Its coordinated efforts are credited with short-circuiting the financial panic and restoring economic growth, albeit still sluggish in many regions.
Here is a look at the first four leaders' summits and what is left to be done at the fifth in Seoul this week.
The first summit came just two months after the collapse of Lehman Brothers triggered a meltdown that brought the world's financial system to the brink of collapse. Talk was rampant of a Great Depression 2.0.
Global trade had dropped off a cliff as financing dried up, spreading the economic pain to exporting countries that had managed to avoid the banking crisis. U.S. and European officials were scrambling to bail out financial firms at risk of failure and guarantee savers' deposits.
The main accomplishment of this meeting was simply getting everyone in the same room. It was a tacit acknowledgment that the G7 club of rich countries could not solve this problem alone, and needed to get emerging markets on board.
Leaders pledged to work together to restore growth and create a financial regulatory structure that was strong enough to prevent a repeat of the crisis.
In the five months between the Washington and London summits, global stock markets tanked and investors questioned the solvency of some of the biggest banks. The Dow Jones Global Titans index of the largest companies fell 14 percent.
Calling this the "greatest challenge to the world economy in modern times" the G20 said it would do whatever it took to arrest the economic free-fall.
The centerpiece was tripling the International Monetary Fund's resources so that it could support emerging and developing economies caught in the downdraft.
U.S. President Barack Obama received a rock star's welcome, and even met with Queen Elizabeth.
A year after Lehman Brothers, leaders could breathe a bit easier knowing they had averted a depression. Indeed, they felt so confident of their success that they declared in their closing statement: "It worked."
The focal point was the "Framework for Strong, Sustainable and Balanced Growth," which was a commitment to adopt domestic policies that would foster healthier global growth less prone to the booms and busts that marked the last decade.

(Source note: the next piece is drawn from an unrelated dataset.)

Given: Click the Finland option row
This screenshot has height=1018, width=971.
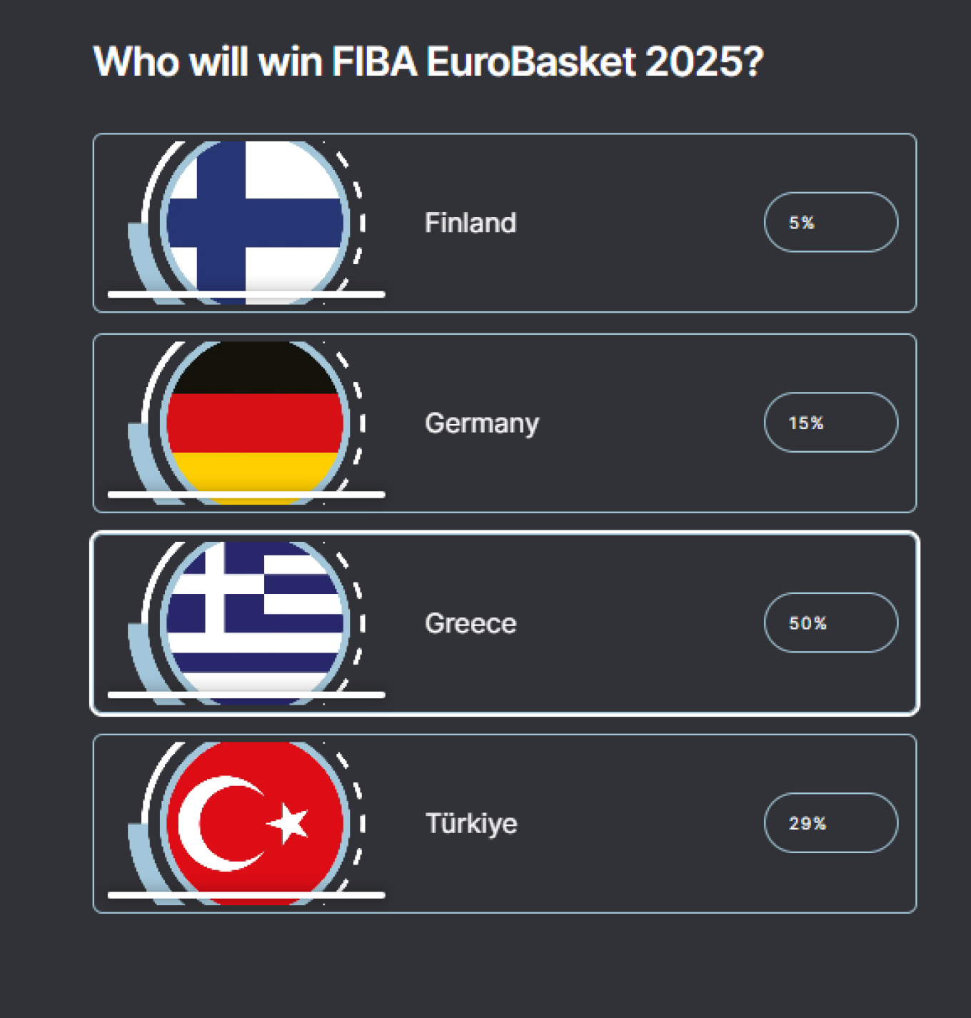Looking at the screenshot, I should point(505,222).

The idea was that exporting powerhouses such as China and Germany would act to bolster domestic demand, while the borrow-and-spend countries such as the United States and Britain would embrace savings and investment.
As part of this U.S.-led push for rebalancing, each country submitted medium-term economic plans for IMF review of whether they were mutually compatible.
The first signs of fractures were clearly visible in Toronto as a synchronized global recession gave way to a multi-speed recovery.
Greece's debt troubles turned attention on the precarious state of some European governments' finances and cast doubt on the very survival of the euro zone.
Germany led a drive toward austerity, arguing that healthy government finances would foster confidence and that in turn would drive stronger economic growth.
The United States saw dangerous parallels with 1937, when its own government abruptly cut spending thinking the recession was over. Instead, the cutbacks prolonged the depression.
Papering over their differences, the G20 agreed to halve deficits by 2013, which sounded bold but in reality was nothing beyond what governments -- including the United States -- had already promised. That pledge exempted Japan, which carries the largest government debt burden as a percentage of GDP.
The IMF told leaders that if they adopted complementary domestic economic policies, global output could be $4 trillion higher in the medium term than if they go their separate ways.
Divisions have deepened as the pace of recovery diverges. The United States, Europe and Japan appear stuck in neutral while emerging markets charge ahead.
This was supposed to be the culmination of two years of G20 cooperation, marking the end of crisis and the beginning of a new era of shared growth.
Although leaders are expected to endorse a deepening of the "framework" first agreed in Pittsburgh, the frictions are unmistakable.
Currencies have moved to the center. A weak U.S. dollar, a consequence of slow growth and the Federal Reserve's easy money policy, has sent investors into higher-yielding markets, raising the risk of asset bubbles and inflation.
Regulatory reform remains unfinished. Although leaders will most likely approve "Basel III" reforms of bank capital rules, they have yet to figure out how to safely shut down large, international firms in danger of collapsing.
Leaders will no doubt put on a show of unity this week, heralding accomplishments such as extending the "Framework" and promising to avoid competitive currency devaluations.
Unless they can defuse the growing tensions, however, questions will remain about whether this group that could shine in crisis is now too unwieldy and diverse to effectively safeguard the recovery. (Editing by Tomasz Janowski)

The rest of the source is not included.